Chris Rae (00:07:39): Glory, I did an English degree and at the time McDonald's wasn't hiring, and so my dad said, "Oh look, you like computers and stuff." And I'm like, "Oh yeah, but I didn't want to do the computer stuff for a living, I just kind of do that for a hobby." And he goes, "No, you can come to my office and you do that for a living now." My dad worked for this, he wasn't an accountant, or he isn't an accountant, but he worked for this accountancy company and they basically needed Word macros to do just weird stuff of theirs. And I just went there and wrote some VBA word macros and then they wanted more Word macros and more Word macros. We ended up with this kind of monstrous Word macro project that I was the grand master of. I did that for a couple of years in Edinburgh. And I did some system admin stuff.
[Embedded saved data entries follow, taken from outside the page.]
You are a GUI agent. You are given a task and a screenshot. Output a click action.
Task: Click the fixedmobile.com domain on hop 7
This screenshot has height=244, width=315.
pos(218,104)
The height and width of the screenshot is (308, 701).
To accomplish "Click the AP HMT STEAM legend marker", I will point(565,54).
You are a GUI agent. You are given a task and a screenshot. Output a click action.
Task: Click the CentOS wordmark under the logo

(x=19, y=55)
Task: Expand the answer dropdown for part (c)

Chris Rae (00:08:19): And then I thought I'd go and get more money somewhere else. And I did a bunch of job interviews in London for a variety of things, initially for Word macros, mostly for lawyers. And then I started doing Excel macros interviews for mostly banks. And I basically got a job at UBS because the guy who was supposed to give me a technical interview was off sick that day, but they were in a hurry to hire somebody. So they turned out, we had a little nice chat about where I lived and what my hobbies were and things, and then they offered me a job. And then I was basically doing kind of IT support, but for spreadsheet stuff, but they were monster spreadsheets.
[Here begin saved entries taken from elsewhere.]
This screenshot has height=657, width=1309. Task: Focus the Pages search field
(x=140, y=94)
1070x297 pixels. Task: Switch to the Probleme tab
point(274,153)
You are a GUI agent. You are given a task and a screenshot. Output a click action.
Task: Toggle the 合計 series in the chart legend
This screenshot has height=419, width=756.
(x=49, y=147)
Chris Rae (00:08:54): And I kind of switched from there and I ended up working on the trading floor for the department, and quant departments at investment banks are the people that do the complicated mathematics stuff. And actually at university, part of the reason I ended up doing an English degree was that I failed Math 101 four times in a row. And the last time, I basically started doing CS, but you had to pass Math 101 and I just failed it twice, so then I really actually tried to pass it and failed it two more times. And the guy who was my director of studies was this mathematics lecturer. And he's like, "Chris, I think you were future lies somewhere else." And so I did the English degree, and then of course I ended up working in a department full of mathematicians and me, but both used to keep referring to me as Dr. Rae because they assumed that I had a PhD in mathematics. And I'm like, "I'm just not going to disabuse you of this in case it results in me getting fired."

Rob Collie (00:09:45): Dr. Rae, yeah. So that is of course fascinating, right?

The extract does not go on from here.